With a word of warning from The Prospect‘s Paul Waldman, Popular Science takes a gander at Boston Dynamics’ LittleDog. “LittleDog doesn’t just traverse the terrain; it learns as it goes, noting what works and what doesn’t and incorporating that knowledge into its foothold scoring system.

The Widening Green Gap.

The US military is rushing to embrace sustainability. Its primary motive is not ethical. It is trying to keep pace with China in a strategic race to harness clean energy. Any future conflict between superpowers will almost certainly feature eco-weapons and green tactics.
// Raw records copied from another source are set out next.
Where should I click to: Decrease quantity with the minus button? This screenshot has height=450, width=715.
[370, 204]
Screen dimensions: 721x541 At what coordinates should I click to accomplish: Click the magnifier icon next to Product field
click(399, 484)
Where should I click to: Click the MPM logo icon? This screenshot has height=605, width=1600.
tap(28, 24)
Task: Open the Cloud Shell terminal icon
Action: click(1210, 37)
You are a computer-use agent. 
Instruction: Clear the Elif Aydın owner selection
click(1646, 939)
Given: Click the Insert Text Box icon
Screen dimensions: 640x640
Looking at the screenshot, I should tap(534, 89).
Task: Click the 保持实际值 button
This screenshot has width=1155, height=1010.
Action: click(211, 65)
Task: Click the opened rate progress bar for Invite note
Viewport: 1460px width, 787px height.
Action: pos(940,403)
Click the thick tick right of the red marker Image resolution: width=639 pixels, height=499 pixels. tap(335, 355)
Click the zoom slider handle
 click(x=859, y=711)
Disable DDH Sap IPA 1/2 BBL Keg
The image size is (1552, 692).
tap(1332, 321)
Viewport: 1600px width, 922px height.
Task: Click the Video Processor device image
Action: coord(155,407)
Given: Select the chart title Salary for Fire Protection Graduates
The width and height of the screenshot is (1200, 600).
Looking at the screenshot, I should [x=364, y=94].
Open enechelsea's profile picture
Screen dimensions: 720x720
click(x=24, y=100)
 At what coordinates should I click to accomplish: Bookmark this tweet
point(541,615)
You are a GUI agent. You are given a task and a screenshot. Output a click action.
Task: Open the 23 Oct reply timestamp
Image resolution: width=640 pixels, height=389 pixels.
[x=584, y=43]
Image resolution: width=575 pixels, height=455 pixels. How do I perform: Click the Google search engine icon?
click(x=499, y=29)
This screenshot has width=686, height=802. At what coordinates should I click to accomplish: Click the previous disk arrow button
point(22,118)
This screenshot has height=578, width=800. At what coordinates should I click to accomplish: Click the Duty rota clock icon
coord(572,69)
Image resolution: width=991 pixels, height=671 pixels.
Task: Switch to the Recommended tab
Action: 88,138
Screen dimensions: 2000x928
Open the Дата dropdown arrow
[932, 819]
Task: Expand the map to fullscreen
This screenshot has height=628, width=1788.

The oil-burning Americans are starting to realise how badly they are lagging behind.

In Britain’s New Statesman, John Naish looks at the national security and job implications of our falling behind on green tech. “The more the military thinks about green technology, the more it sees how it goes hand in hand with improving operational effectiveness…Afghanistan is the principal driver for Nato nations. Resupply convoys can be eight miles long and they in effect say: ‘Please hit me with a roadside bomb.’ Up to 60 per cent of the convoys carry fuel and water. If you reduce that need for supply, you save lives.”

See also the “clean energy is a national security issue” argument made by Operation FREE (mainly in terms of Iran and its $100 million a day in oil profits): “‘There’s no greater threat to our national security than our dependence on oil.’ Marine veteran and Operation Free member Matt Victoriano told Kerry.‘” To be honest, I could really do without the implicit saber-rattling involved with some of this argument. But let’s face it, that’s how we got a space program.